33 Responses to Hollywood Angelology

  • The movie looks demonic.

  • That pretty much eliminates this film for my viewing enjoyment.

    I’ll be watching A Man for All Seasons instead.

    Can I assume that the title of the movie is in reference to the demon Legion in the Holy Gospel of Saint Mark 5:9?

    And he asked him: What is thy name? And he saith to him: My name is Legion, for we are many.

  • Hollywood’s hatred for God is unlimited.

  • I’m going to reserve judgment until I see it. Maybe there’s some crazy plot twists and it turns out to be a good Christian film.

  • RR,

    Paul Bettany also starred as the Opus Dei albino monk assassin.

    Is there a pattern that I am detecting of this English actor?

  • I doubt it. These people absolutely hate God, and they admire Satan for rebelling against him – whether they see that as a reality or a myth, that is who and what they identify with.

  • Some people have pointed out that “the fallen angel” supporting his own messiah sounds like “making the audience root for the anti-Christ.” We have come to this.

  • Here’s a good quote:

    “So, it would appear that just about everything in this movie in relation to the Christian worldview upon which it is supposed to be based has been turned on its head. Now I understand that the producers are trying to spin this as a re-telling of the Old Testament Flood narrative with God giving up on mankind and effectively hitting the reset button, but in no way was God ever depicted as the bad guy in that scenario, so that analogy doesn’t hold up. This treatment of this worldview betrays either an unfamiliarity with the subject matter or an utter disdain for it. At this point one might think it would be time to ask what this says about the folks behind the production of this film, but there is something else that concerns me greater. Similar treatment of the Star Wars or Star Trek universes by a director would stir up a firestorm across the blogosphere the likes of which we have never seen. Yet in this case there is mostly silence. So, what does that say about us?”

  • As an aside, I’ve considered all the light-porn angels we see, such as in Victoria’s Secret ads, are good evidence for existence of the succubus…

  • HK,

    light-porn angels we see, such as in Victoria’s Secret ads, are good evidence for existence of the succubus

    Good catch on that one. I’m sure Victoria Secret won’t like that bit of info.

  • It also says,

    “So, we have a movie where the audience is asked to root for Satan as he tries to protect the Antichrist from being killed by God. Nice.”
::::::
:: WHAT IS EXPECTED ::
Reproduce word for word the portion of the Hollywood Angelology comments that begins at "Paul Bettany also" and stops after "come to this.".

:: RECORDED INFORMATION ::
::::::
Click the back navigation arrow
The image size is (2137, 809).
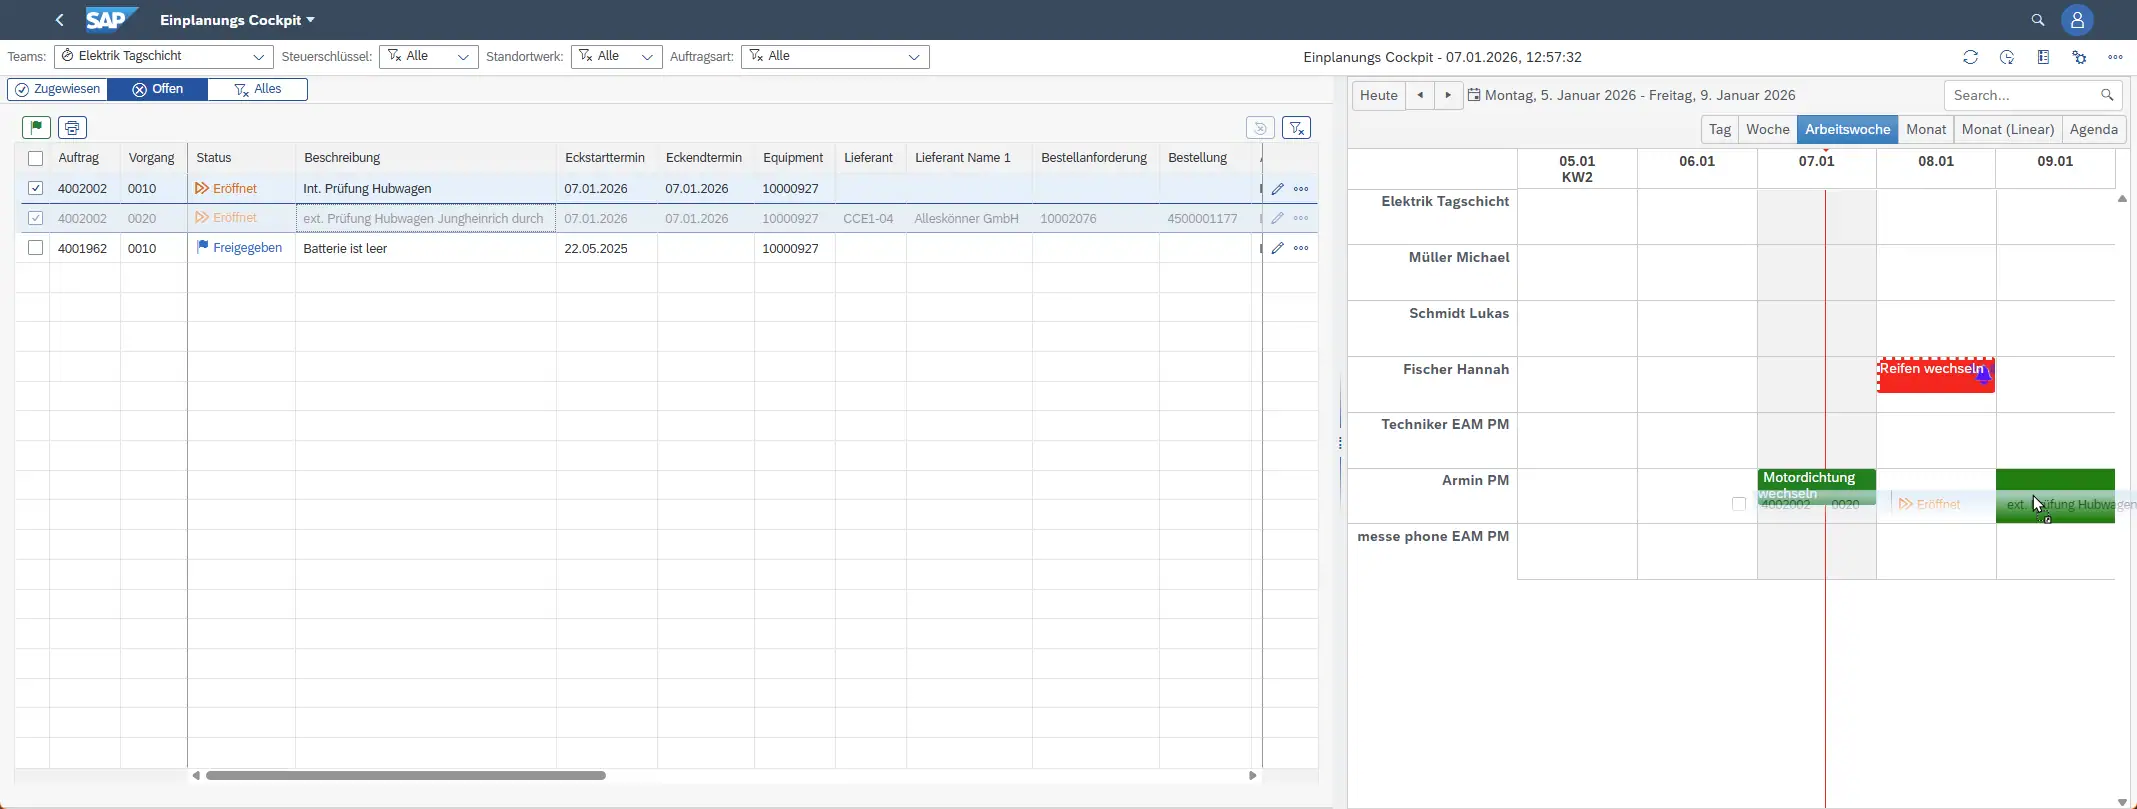tap(60, 20)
::::::
:: SOLVED PROBLEM ::
Paul Bettany also starred as the Opus Dei albino monk assassin.

    Is there a pattern that I am detecting of this English actor?

  • I doubt it. These people absolutely hate God, and they admire Satan for rebelling against him – whether they see that as a reality or a myth, that is who and what they identify with.

  • Some people have pointed out that “the fallen angel” supporting his own messiah sounds like “making the audience root for the anti-Christ.” We have come to this.